■ **Required work**
All entries below are to be reproduced exactly.

Dataset entries:
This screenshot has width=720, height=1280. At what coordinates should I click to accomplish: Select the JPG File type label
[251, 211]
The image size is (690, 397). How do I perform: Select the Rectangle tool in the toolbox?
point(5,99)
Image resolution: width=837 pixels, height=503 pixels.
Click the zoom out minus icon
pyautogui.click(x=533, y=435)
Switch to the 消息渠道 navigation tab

■ **Solution for this exercise**
This screenshot has width=720, height=1280. At what coordinates should I click to accomplish: Select the JPG File type label
[251, 211]
The image size is (690, 397). How do I perform: Select the Rectangle tool in the toolbox?
point(5,99)
Image resolution: width=837 pixels, height=503 pixels.
Click the zoom out minus icon
pyautogui.click(x=533, y=435)
Switch to the 消息渠道 navigation tab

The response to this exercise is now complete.